* What to work on *
Start with the first line of the data and end with the line that holds "The width and"; write out each one exactly.

* Data extracted from a collection *
━━━━━━━━━━━━━━━━━━━━

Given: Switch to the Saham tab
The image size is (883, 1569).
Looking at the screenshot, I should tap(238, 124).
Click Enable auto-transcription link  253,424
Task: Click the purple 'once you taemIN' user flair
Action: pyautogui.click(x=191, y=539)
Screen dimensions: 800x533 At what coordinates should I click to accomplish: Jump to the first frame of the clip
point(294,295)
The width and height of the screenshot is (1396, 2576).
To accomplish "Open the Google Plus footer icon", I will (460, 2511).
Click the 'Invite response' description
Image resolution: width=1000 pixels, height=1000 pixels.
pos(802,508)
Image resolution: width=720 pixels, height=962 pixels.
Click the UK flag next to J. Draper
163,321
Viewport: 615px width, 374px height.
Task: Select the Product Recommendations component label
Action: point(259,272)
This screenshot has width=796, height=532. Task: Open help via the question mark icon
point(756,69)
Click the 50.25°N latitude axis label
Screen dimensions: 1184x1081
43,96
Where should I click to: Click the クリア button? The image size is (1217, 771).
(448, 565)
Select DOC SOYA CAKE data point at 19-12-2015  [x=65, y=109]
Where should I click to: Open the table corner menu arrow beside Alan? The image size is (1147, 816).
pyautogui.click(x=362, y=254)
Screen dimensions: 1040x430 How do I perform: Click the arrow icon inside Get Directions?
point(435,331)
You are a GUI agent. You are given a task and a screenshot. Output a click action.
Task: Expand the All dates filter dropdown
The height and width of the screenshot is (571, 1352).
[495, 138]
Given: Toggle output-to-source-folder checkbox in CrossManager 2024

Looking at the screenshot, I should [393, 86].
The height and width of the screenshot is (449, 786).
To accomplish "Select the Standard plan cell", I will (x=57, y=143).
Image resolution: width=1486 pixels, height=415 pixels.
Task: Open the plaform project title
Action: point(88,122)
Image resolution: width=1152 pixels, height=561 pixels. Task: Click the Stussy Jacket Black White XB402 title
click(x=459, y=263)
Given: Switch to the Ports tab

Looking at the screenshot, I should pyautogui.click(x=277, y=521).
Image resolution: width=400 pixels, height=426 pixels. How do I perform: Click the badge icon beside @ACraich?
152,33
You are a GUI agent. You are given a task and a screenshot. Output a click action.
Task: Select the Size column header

━━━━━━━━━━━━━━━━━━━━

* Answer space *
Given: Switch to the Saham tab
The image size is (883, 1569).
Looking at the screenshot, I should tap(238, 124).
Click Enable auto-transcription link  253,424
Task: Click the purple 'once you taemIN' user flair
Action: pyautogui.click(x=191, y=539)
Screen dimensions: 800x533 At what coordinates should I click to accomplish: Jump to the first frame of the clip
point(294,295)
The width and height of the screenshot is (1396, 2576).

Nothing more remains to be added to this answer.